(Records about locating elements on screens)
++++++

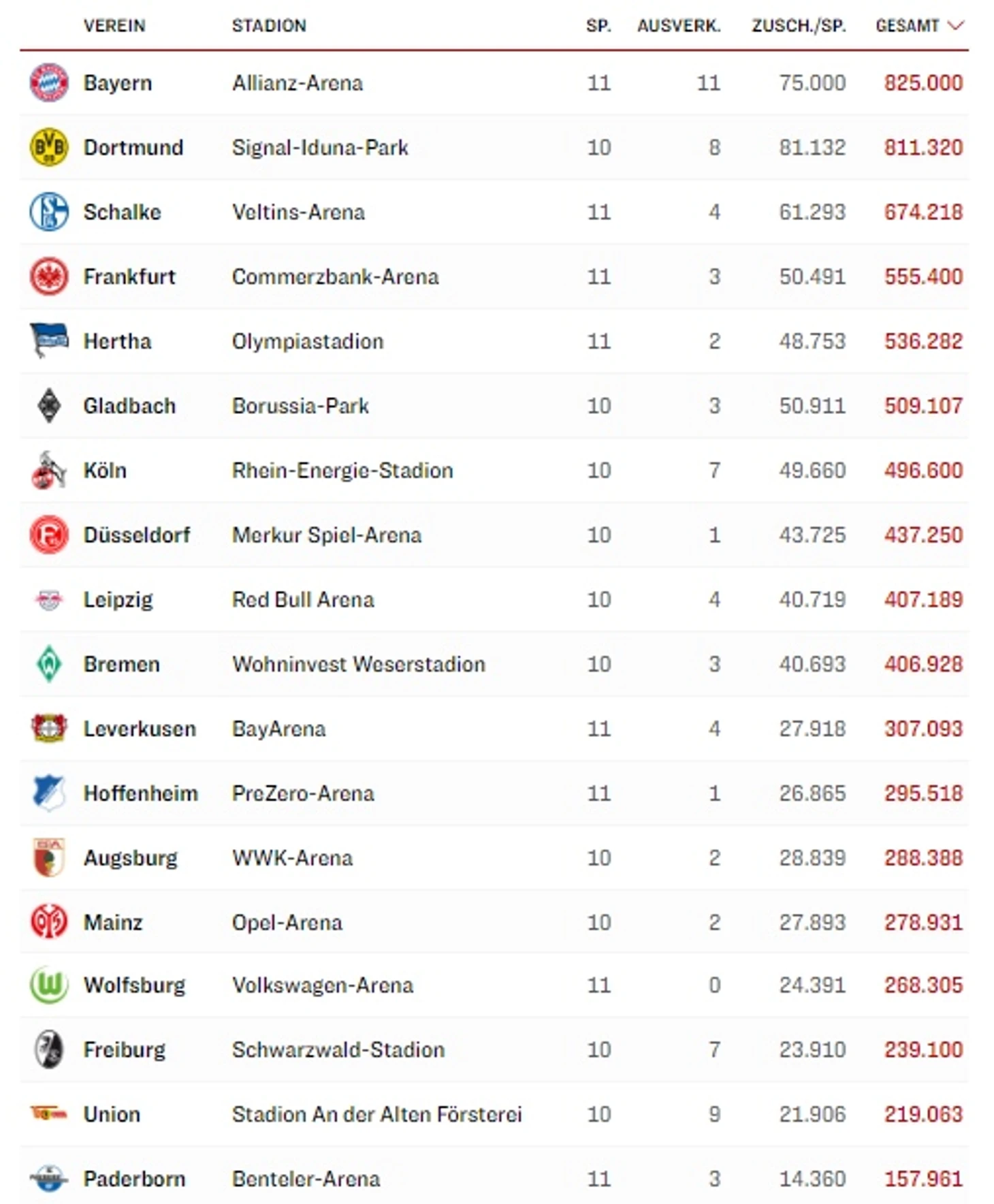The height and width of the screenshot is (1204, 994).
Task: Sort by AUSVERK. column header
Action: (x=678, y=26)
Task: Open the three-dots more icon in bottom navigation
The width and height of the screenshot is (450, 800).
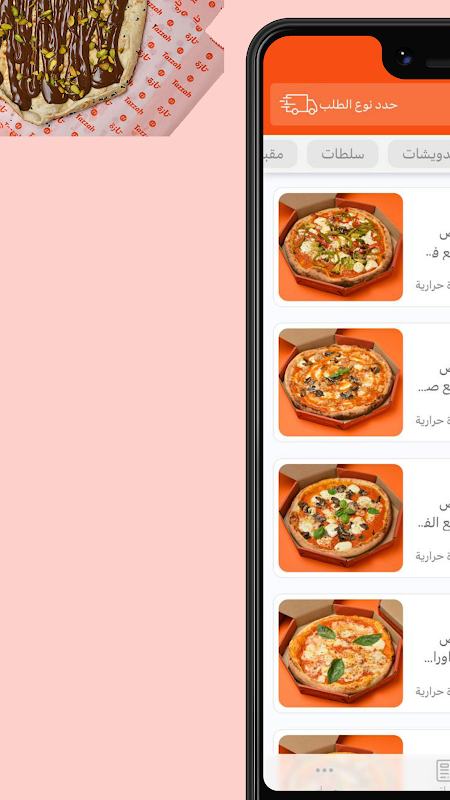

++++++

**Your task**
Copy every line of the rows above word for word, but leave out the pictures.

**Exercise output**
The height and width of the screenshot is (1204, 994).
Task: Sort by AUSVERK. column header
Action: (x=678, y=26)
Task: Open the three-dots more icon in bottom navigation
The width and height of the screenshot is (450, 800).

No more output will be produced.